» **Exercise requirements**
With the pictures left out, write out the records verbatim.

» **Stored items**
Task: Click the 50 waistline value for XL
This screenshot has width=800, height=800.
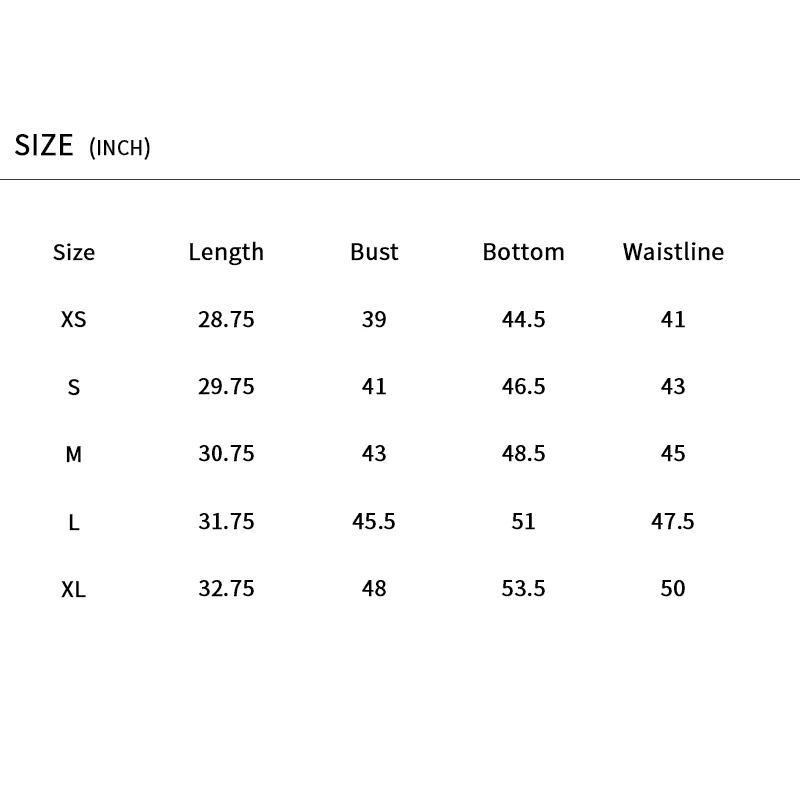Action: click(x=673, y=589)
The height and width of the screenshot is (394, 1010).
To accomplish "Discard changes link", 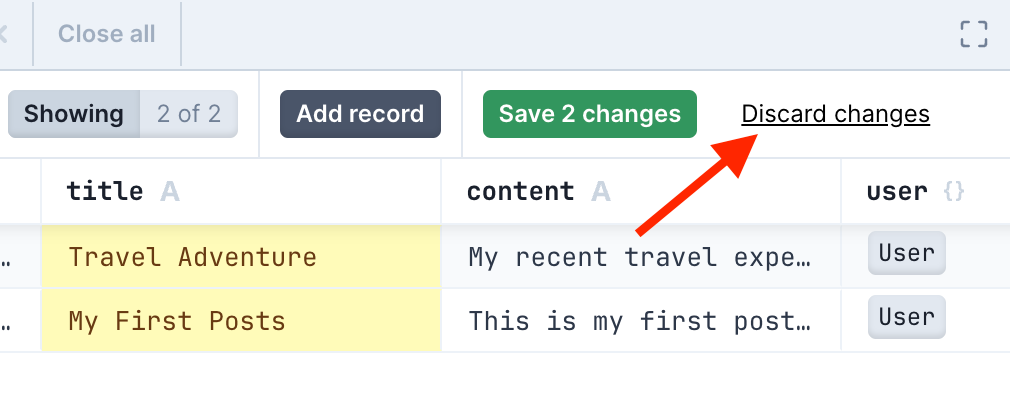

» **Solution for this problem**
Task: Click the 50 waistline value for XL
This screenshot has width=800, height=800.
Action: click(x=673, y=589)
The height and width of the screenshot is (394, 1010).
To accomplish "Discard changes link", 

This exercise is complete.